Joanna Cieśla: Napływa kolejna fala doniesień o przestępstwach dokonanych przez stadionowych chuliganów. Brutalne zabójstwo w Krakowie, ustawka w Łódzkiem, w wyniku której jeden z pseudokibiców zginął. Dlaczego akurat kibicowanie piłce nożnej wiąże się z agresją? Atmosfera na trybunach w innych dyscyplinach sportu, choćby w siatkówce, jest fantastyczna i pełna kultury.
Dr Konrad Maj: Można to wyjaśniać na kilka sposobów. Sama formuła rozgrywek piłkarskich nasuwa skojarzenia ze średniowiecznymi bitwami. Dwie drużyny stają naprzeciwko siebie na murawie, w tle klubowe sztandary, często też błyskające race. Piłka nożna jest przy tym sportem dosyć brutalnym – gra się nogami, częste są faule, ktoś ląduje na trawie zwijając się z bólu, kości trzeszczą.
Inne gry zespołowe też wiążą się z kontaktem i urazami – szczypiornista Karol Bielecki na boisku stracił oko.
To prawda. Myślę, że działa tu też rodzaj samospełniającego się proroctwa. Kibice siatkówki i piłki ręcznej to kibice „nowi”. Większość z nich zainteresowała się tymi sportami niedawno, kiedy zaczęliśmy odnosić w nich sukcesy. Od razu chodzili na mecze z dziećmi, żonami i ta rodzinna, bezpieczna atmosfera towarzysząca rozgrywkom stała się normą. Dlatego ktoś, kto szuka rozrywki między latającymi płytami chodnikowymi, na takie imprezy się w ogóle nie wybiera.

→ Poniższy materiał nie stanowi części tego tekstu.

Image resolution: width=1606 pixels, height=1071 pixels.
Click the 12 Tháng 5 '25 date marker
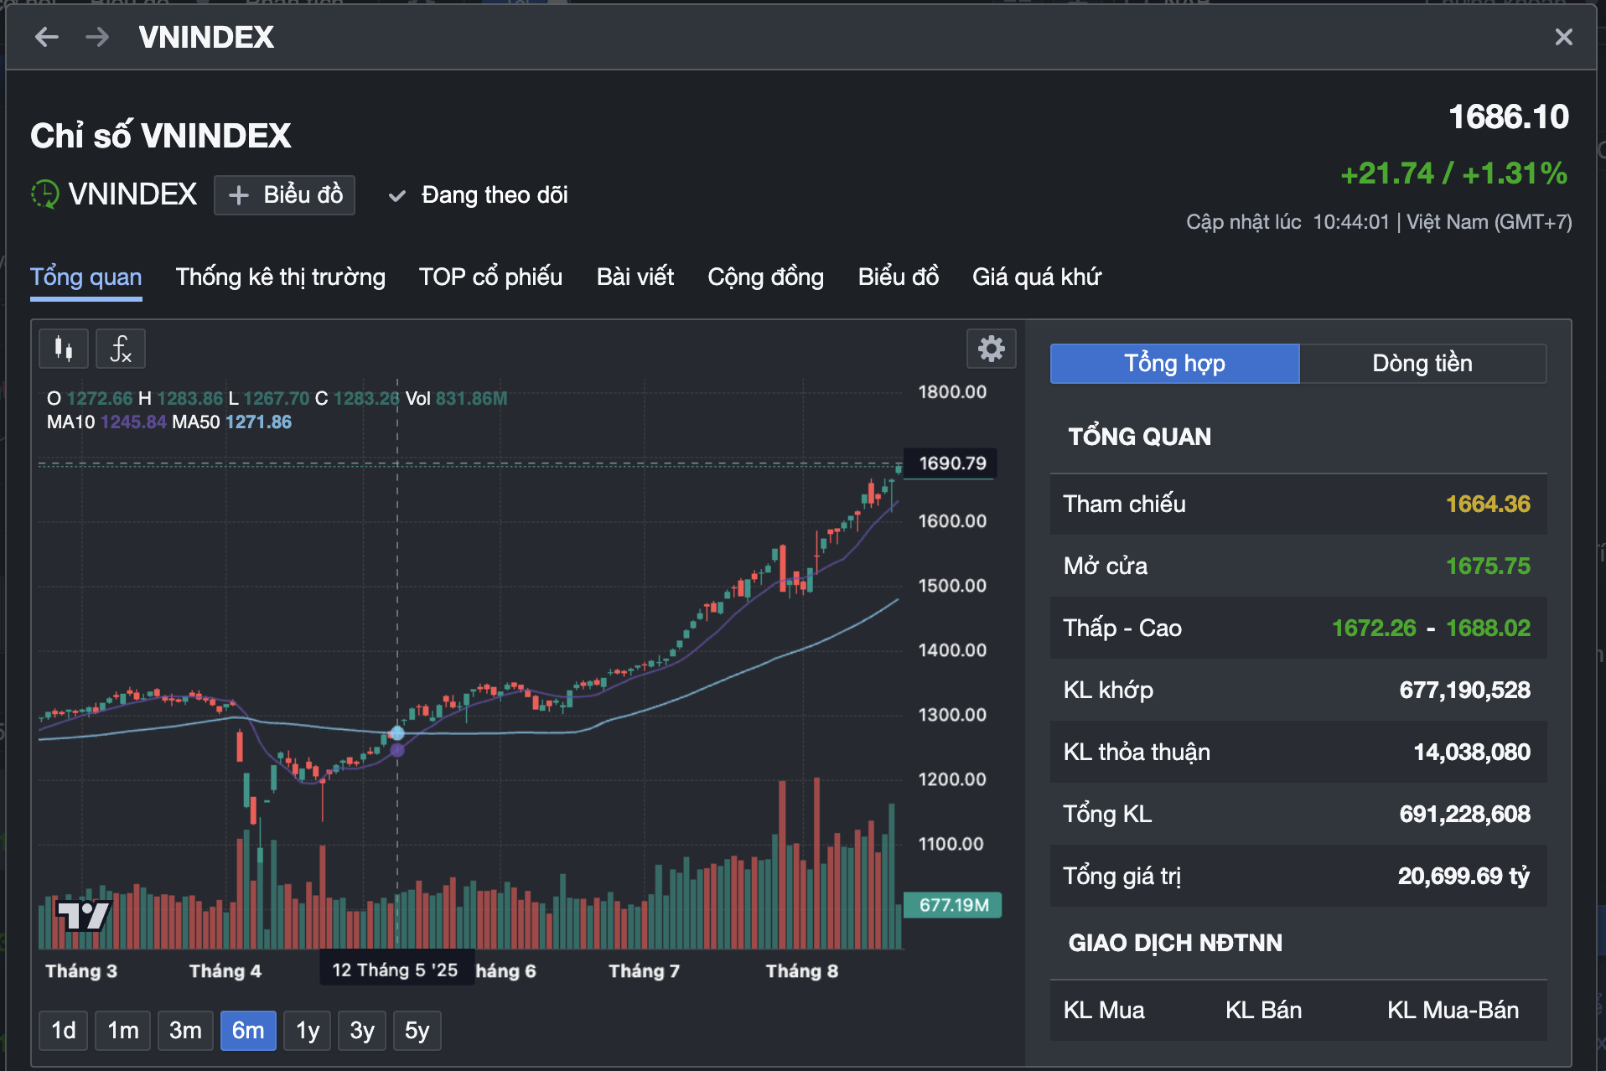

Z drugiej strony ci, którzy chcieliby spokojnie obejrzeć mecz z rodziną, trzymają się z dala od stadionów piłkarskich. Znaczenie ma też wielkość obiektów. Większość stadionów mieści kilka razy więcej kibiców niż większość hal, w których grają siatkarze. A w tłumie łatwiej – mówiąc psychologicznym językiem – ulec deindywiduacji.